Melbourne Storm’s Billy Slater is free to play in Sunday night’s NRL grand final in Sydney after being cleared by the NRL judiciary on Tuesday evening.
The decorated fullback, who is retiring at season’s end, was cleared by the three-man panel of Sean Garlick, Bob Lindner and Mal Cochrane after more than 55 minutes of deliberations.
After the marathon hearing a relieved Slater said, “Now it’s time to think about the grand final”.
“Now it’s important for me to focus on the game,” he said.
“I haven’t started my preparation for the game as yet, so that starts as of now.”
He will now take his place in the Storm side to play Sydney Roosters at ANZ Stadium in what will be his final appearance.
Represented by Nick Ghabar, Slater’s legal team argued successfully in a 1hr 50min hearing that Slater did not shoulder charge Cronulla winger Sosaia Feki last Friday in the preliminary final at AAMI Park.
Ghabar argued that initial contact in the tackle was made with Slater’s pec, not his shoulder, and that Feki changed direction, leaving Slater with no alternative but to make the contact he did.
“Could anything different be done? You will find this situation was handled in the safest possible manner, maintaining a duty of care to himself, player Feki and his team,” Ghabar said.
“What else could he have done? Is he [NRL counsel Anthony La Surdo] seriously suggesting player Slater let him run over him? Or let him score?”
Much was made of the rule under which a shoulder charge is defined as “where a defender does not use, or attempt to use, his arms (including his hands) to tackle or otherwise take hold of the opposing player and the contact is forceful. It will be considered misconduct if any player affects a tackle in the manner as defined”.
Before retiring to consider their verdict, judiciary chairman Geoff Bellew reminded panel members the upcoming grand final should be completely irrelevant in their determination.
Media commentators were divided on the decision, with News Corp sports reporter Phil Rothfield saying the game got it right, while colleague Paul Kent said it set a “new normal” for the use of the shoulder charge.

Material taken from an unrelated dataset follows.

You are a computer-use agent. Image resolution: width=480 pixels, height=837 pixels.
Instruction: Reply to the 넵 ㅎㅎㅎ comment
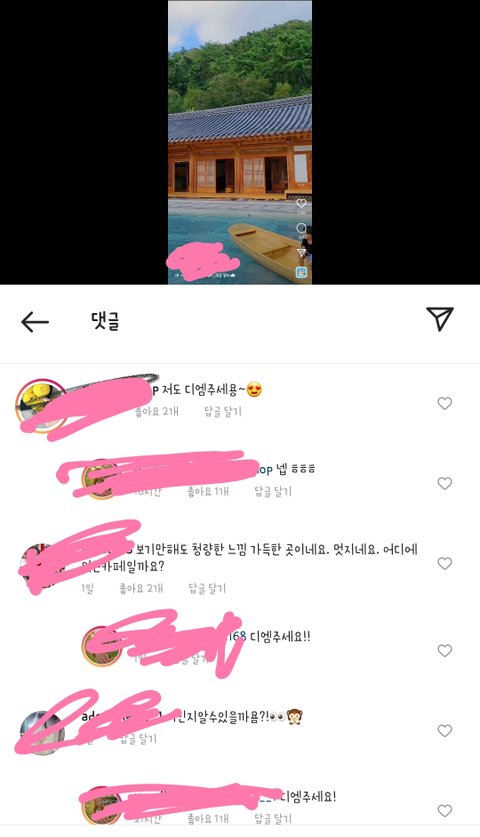(x=273, y=492)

“In order to eliminate a tackle in the game that we don’t want in the game for valid reasons you have to put in a penalty that is enough of a deterrent that people don’t want to do it,” Kent said.

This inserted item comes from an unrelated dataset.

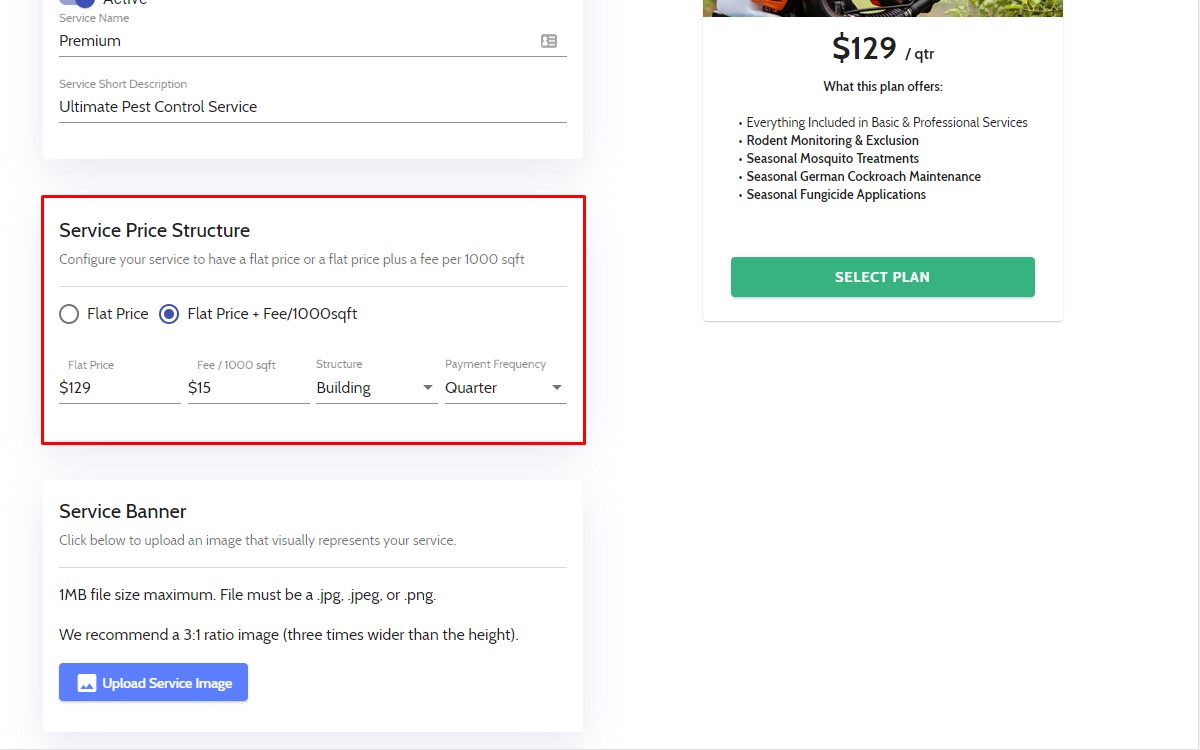Viewport: 1200px width, 750px height.
Task: Open the Payment Frequency dropdown showing Quarter
Action: pos(505,388)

“To suddenly put the rule in and then when we get the result we’re seeking to achieve, and then say that’s not fair, and bring down the penalty, you’re actually removing the incentive for players not to do it.”others – particularly social media – had other ideas.”
Social media, meanwhile, had a field day with the news.

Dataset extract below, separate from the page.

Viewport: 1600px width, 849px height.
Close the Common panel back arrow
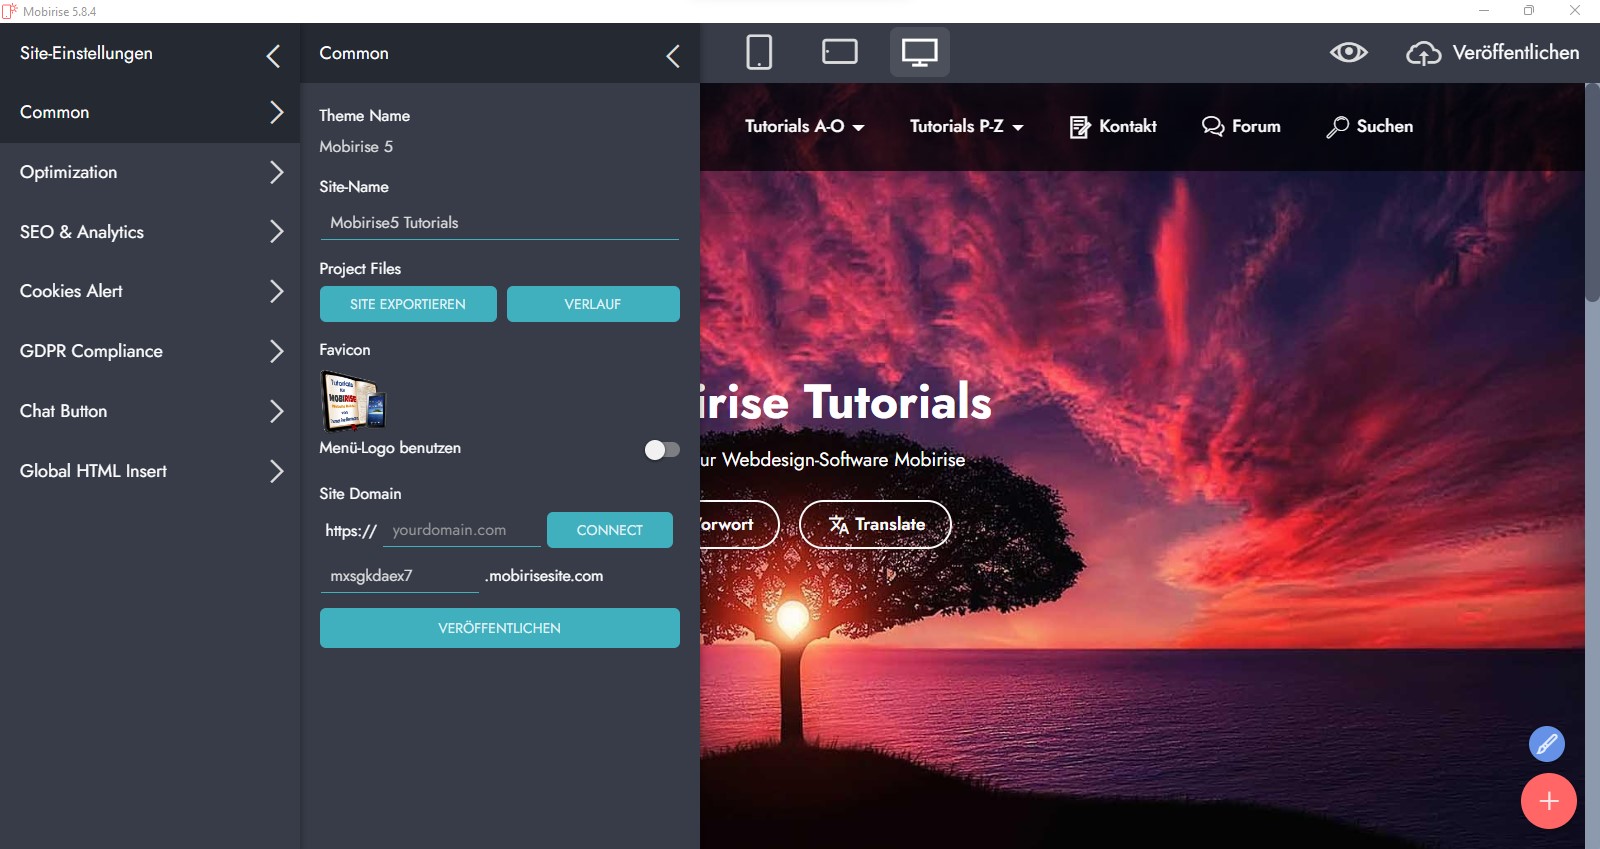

Whilst we wait, how good is this image of Australia’s protected species – I was surprised to see the Grey Nurse Shark on the list and equally surprised that Cameron Smith didn’t make the cut. #BillySlater 😂 pic.twitter.com/euJPGwgQ5k
— Marshall Brentnall (@MarshBrentnall) September 25, 2018
Anyone on twitter have an opinion on the #BillySlater thing? I've been looking but have found nothing.
— Scott Dooley (@scottdools) September 25, 2018
As the NRL.com blog reported: “1. Was there forceful contact with the shoulder or upper arm? Bellew says if your answer is no, then he is not guilty.
“If you answer yes you need to consider: 2. Was the forceful contact made without Slater using or attempting to use both his arms including his hands to tackle or otherwise take hold of the opposing player.
“3. Was Slater’s conduct careless? I remind you he is charged with a careless act, not an intentional act.”
Slater, 35, arrived at NRL headquarters in Sydney with Storm chief executive Dave Donaghy and coach Craig Bellamy an hour early for the 6pm hearing.
The decision allows Slater to leave rugby league on his terms, playing in the grand final.
In a memorable career Slater reached the pinnacle in the sport, being awarded the 2008 Golden Boot as the best player in the game.
The recipient of two Clive Churchill Medals and a Dally M Medal, he’s won two premierships in six grand finals for Storm.
In total, he has made 318 NRL appearances, scored 190 tries, provided 173 try assists, and made 262 line breaks for a 70.4 per cent win rate and an average of 171 running metres per game.
He also crossed for 27 tries in 30 Test matches for Australia, and was a key member of the all-conquering Queensland State of Origin side, scoring 12 tries in 31 games.